Hunger Ward é o desfecho da trilogia de filmes que foca em grandes crises humanitárias do mundo, seguindo Na Fronteira com a Síria (50 Feet from Syria) e Refúgio no Mar (Lifeboat) (Foto: Paramount+)

Indicado como Melhor Documentário em Curta-Metragem, Hunger Ward foi nomeado na mesma categoria ao Critics Choice Documentary Awards, que abre a temporada de premiações. No entanto, isso ainda não diz muito: a maioria dos concorrentes também ostentam outras indicações, mais ou menos significativas quando se trata de um termômetro para o Oscar.

O diretor Skye Fitzgerald, que em fevereiro ganhou Melhor Diretor de Documentário em Curta-Metragem no Social Impact Media Awards com Hunger Ward, já é conhecido da Academia. Em 2019, o dinamarquês dirigiu Lifeboat, que documenta a travessia de refugiados líbios no Mediterrâneo e também foi indicado como Melhor Documentário em Curta. Há dois anos, os votantes mostraram que estão de olho no estilo de Fitzgerald e ele segue a mesma linha em 2021. 

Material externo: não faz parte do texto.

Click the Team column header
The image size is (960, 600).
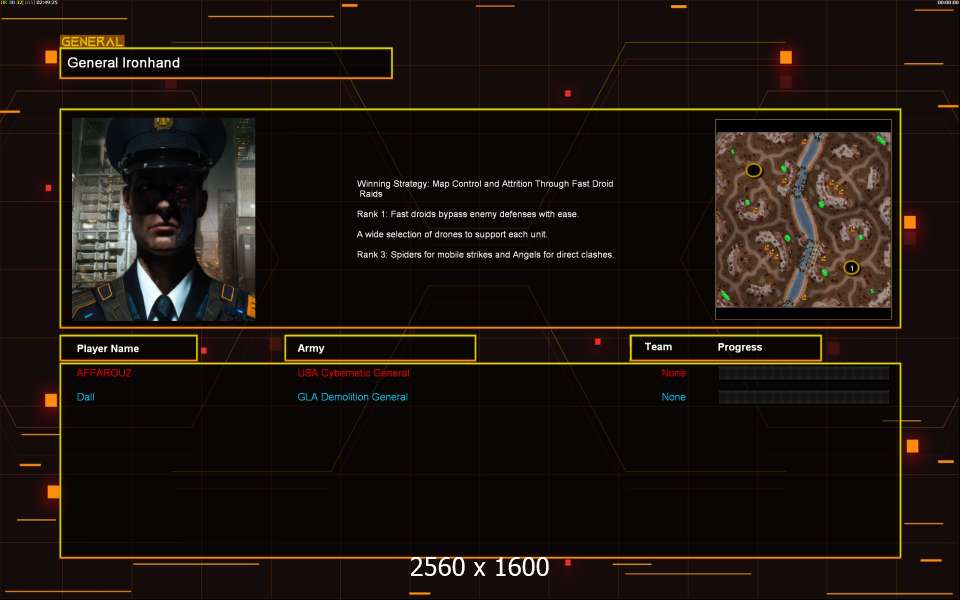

A disputa na categoria é acirrada pela imprevisibilidade. A Netflix, que prevaleceu em 2019 com Absorvendo o Tabu, também tem um forte competidor esse ano, com Uma Canção para Latasha. Independentemente das chances de vitória, o poder do cinema humanitário se mantém: o sofrimento das pessoas do Iémen é um pouco mais conhecido depois de Hunger Ward, ainda que isso não faça muito efeito para o país anfitrião do Oscar.